Sunday, September 22, 2013

Walter Block: The Reason Foundation is a Disgrace

Dr Block writes:
Reason is not libertarian, at least not on government subsidies to higher education
Shikha Dalmia is a senior analyst at the supposedly libertarian Reason Foundation. She writes an article which appeared in USA Today (September, 16, 2013, p. 8A). It is entitled “Higher education plans should focus on learning.”
In it she states, and I quote: “… there would be nothing wrong with making federal aid conditional on the use of these tests.”
Which tests? She says this of them: “Most higher education experts regard the Collegiate Learning Assessment as a good measure of how higher education is increasing the skills of students. It tests a sample of entering and graduating students to measure the improvement in their critical thinking and analytical reasoning skills. One-third of students in universities that use such tests show no gains after four years, which is why other universities aren’t clamoring to adopt them.”
Miss. Dalmia does a good job of criticizing President Obama’s initiative because it “would tie schools’ financial aid to ‘affordability and accessibility.’ Universities graduating more low-income students receiving federal Pell grants would get a higher rating. In short, existing federal aid will justify more future federal aid. The ratings would promote political, not educational, goals.”
But then she says this: “Texas mandates that its public universities use the test and publish the results. Obama needn’t go that far. But there would be nothing wrong with making federal aid conditional on the use of these tests. ”
But how in bloody blue blazes can this be reconciled with libertarianism? “… nothing wrong with making federal aid conditional on the use of these tests. ”
At least for the libertarian, there is lots wrong with this. First of all, this senior analyst is acting as an efficiency expert for the state. She is trying to make public universities run more effectively, more efficiently. (All universities nowadays, even private ones with the exception of Hillsdale and Grove City, are “public” in that they are subsidized by the government.) But if the very system is rotten to the core, why oh why attempt to support it? Why not, instead, support disbanding it, and replacing it with a completely private unsubsidized system? Is that not the real libertarian approach?
Secondly, just where does this Reasonite think “federal aid” comes from? From the tooth fairy?  No, it is derived from taxation. But taxes are compulsory! Ok, ok, a limited government libertarian might acquiesce in such coercive levies for armies, courts and police, the minarchist view. But for higher education? That, surely, cannot be compatible with libertarianism.
Perhaps Miss. Dalmia has not heard of the fact that most of what passes for “higher education” is an intellectual cesspool  Read the rest here.

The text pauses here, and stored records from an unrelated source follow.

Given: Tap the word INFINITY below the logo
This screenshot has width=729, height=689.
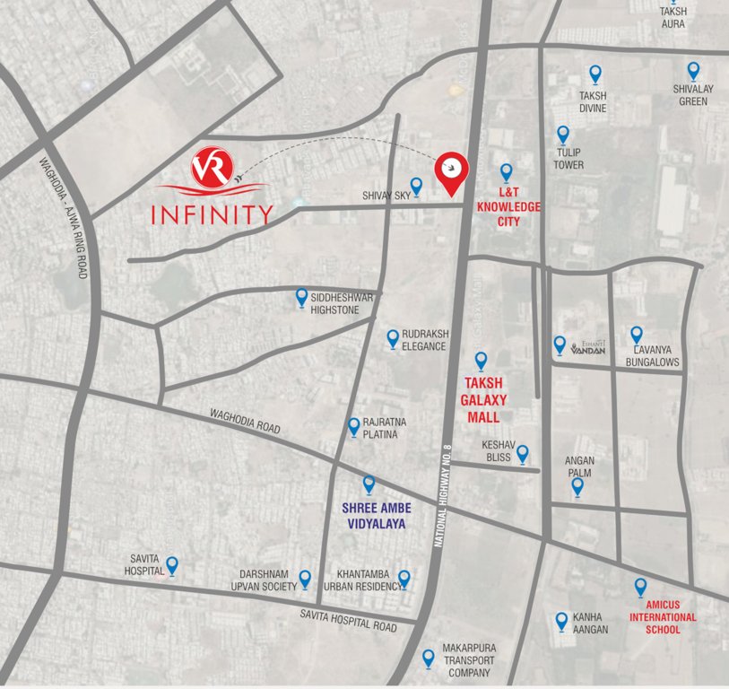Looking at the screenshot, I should [x=212, y=215].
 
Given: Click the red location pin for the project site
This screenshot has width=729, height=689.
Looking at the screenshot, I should [x=450, y=172].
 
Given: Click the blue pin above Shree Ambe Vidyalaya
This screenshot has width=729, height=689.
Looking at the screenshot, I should [x=369, y=484].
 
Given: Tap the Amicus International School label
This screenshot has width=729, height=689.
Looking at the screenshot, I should [x=662, y=617].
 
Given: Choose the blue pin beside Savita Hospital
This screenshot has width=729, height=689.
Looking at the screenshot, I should [x=172, y=565].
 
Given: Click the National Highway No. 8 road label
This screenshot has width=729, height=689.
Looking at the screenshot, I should [x=446, y=498].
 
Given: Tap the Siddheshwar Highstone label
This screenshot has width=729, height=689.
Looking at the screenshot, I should [x=334, y=303].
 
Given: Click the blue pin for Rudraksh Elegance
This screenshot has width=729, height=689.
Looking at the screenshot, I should [x=393, y=338].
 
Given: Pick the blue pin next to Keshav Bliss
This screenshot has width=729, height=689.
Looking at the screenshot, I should [x=522, y=454].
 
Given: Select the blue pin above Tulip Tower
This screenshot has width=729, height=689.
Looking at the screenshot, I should [x=563, y=135].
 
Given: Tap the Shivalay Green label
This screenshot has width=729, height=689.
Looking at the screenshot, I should [x=691, y=95].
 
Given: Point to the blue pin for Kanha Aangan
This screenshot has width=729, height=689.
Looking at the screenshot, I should [x=561, y=619].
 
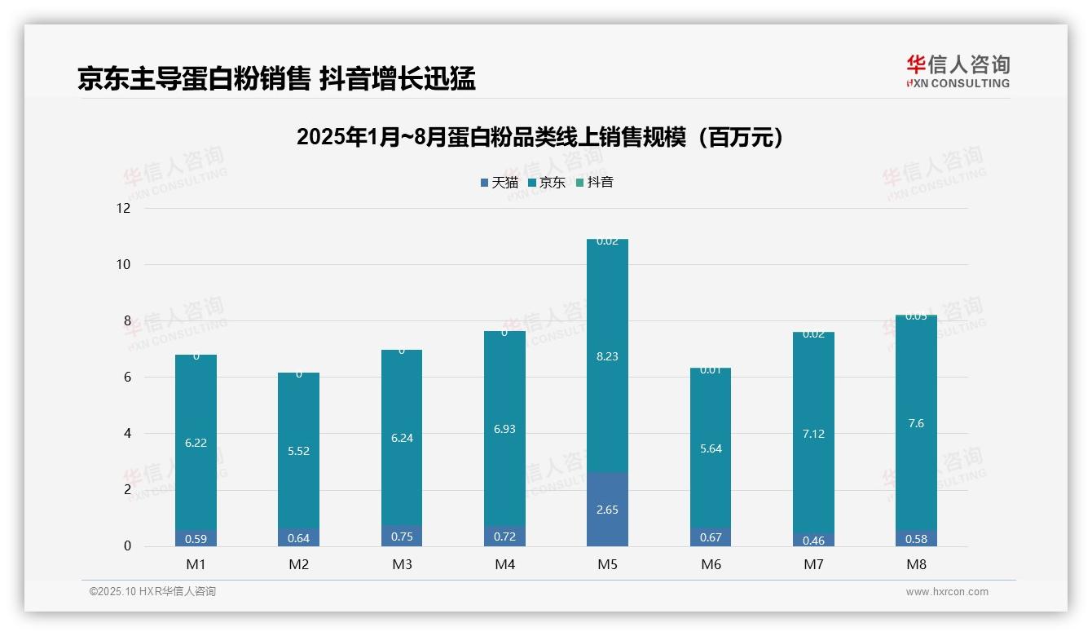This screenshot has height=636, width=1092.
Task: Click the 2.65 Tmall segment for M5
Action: tap(607, 510)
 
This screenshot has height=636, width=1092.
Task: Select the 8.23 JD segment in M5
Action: tap(607, 356)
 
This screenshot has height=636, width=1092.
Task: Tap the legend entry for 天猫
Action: tap(500, 183)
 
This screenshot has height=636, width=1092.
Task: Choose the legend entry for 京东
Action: tap(547, 183)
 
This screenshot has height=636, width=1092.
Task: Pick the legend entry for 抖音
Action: tap(595, 183)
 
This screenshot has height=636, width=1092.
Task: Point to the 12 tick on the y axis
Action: tap(124, 208)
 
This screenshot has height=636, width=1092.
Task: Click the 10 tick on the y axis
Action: tap(124, 264)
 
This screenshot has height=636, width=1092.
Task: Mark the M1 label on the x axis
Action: tap(196, 564)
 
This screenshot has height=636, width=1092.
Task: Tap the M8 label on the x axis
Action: tap(916, 564)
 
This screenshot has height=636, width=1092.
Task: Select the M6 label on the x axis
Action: tap(711, 564)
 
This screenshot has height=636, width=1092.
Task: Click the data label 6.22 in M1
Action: tap(196, 443)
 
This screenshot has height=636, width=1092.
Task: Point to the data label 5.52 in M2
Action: tap(299, 451)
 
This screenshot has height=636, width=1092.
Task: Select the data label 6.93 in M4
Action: tap(504, 429)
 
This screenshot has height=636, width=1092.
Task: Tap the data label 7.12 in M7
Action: tap(813, 434)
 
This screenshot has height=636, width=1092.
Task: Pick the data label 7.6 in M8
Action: tap(916, 423)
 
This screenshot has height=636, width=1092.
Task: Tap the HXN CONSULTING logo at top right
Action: tap(958, 72)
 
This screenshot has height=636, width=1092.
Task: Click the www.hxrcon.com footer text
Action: tap(947, 592)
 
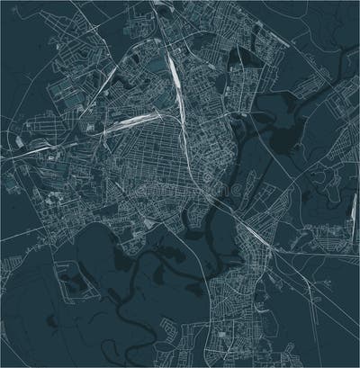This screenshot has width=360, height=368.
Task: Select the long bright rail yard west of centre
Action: click(x=126, y=121)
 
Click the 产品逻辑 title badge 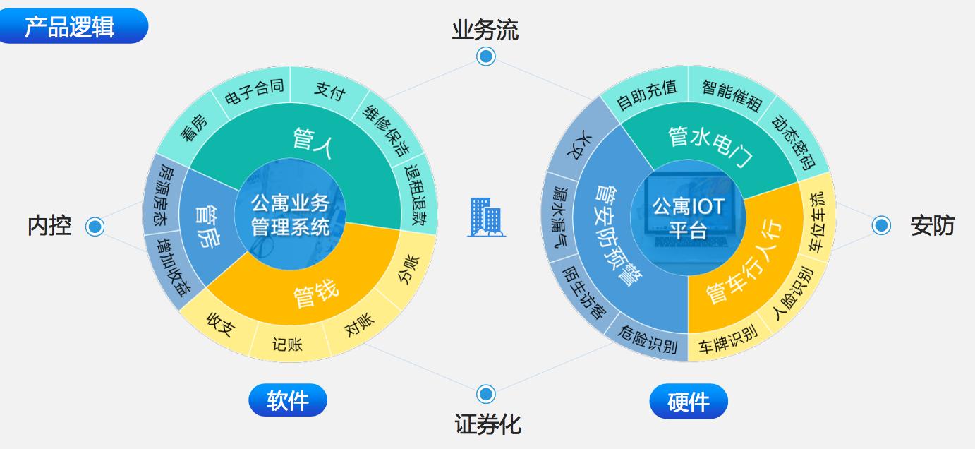[x=70, y=26]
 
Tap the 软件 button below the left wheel [x=288, y=400]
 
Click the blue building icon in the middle [x=486, y=217]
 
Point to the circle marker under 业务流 [x=485, y=56]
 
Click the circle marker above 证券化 [x=485, y=394]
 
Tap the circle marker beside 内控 [x=95, y=227]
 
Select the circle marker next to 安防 [x=881, y=225]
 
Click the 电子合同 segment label [x=253, y=94]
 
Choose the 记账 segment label [x=287, y=345]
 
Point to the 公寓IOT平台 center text [x=688, y=216]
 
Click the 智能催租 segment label [x=732, y=95]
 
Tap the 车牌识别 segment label [x=727, y=340]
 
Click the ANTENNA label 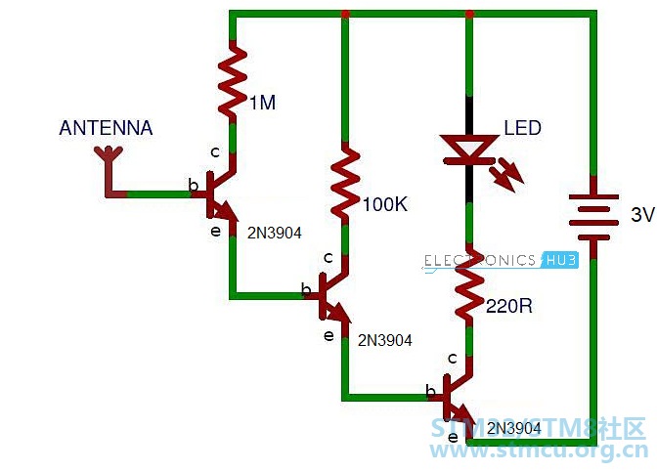pyautogui.click(x=106, y=128)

Also note that Dr. Block is getting to the heart of the matter: government funding of education. Contrast this with Rand Paul's statements this weekend which appear to support voucher systems and government funded charter schools:
During his extensive political travels this year, Paul has called it a top priority to expand the reach of the Republican Party to young people and minorities. The former Bowling Green ophthalmologist said he spoke in Michigan with school-choice advocates from the Detroit area, and said he is likely to return to Michigan to visit charter schools in Detroit.
The idea is not to find news ways for government to control the education system, but to get government out of the sector.

Walter Block: 1 Rand Paul: 0

2 comments:

  1. This comment has been removed by a blog administrator.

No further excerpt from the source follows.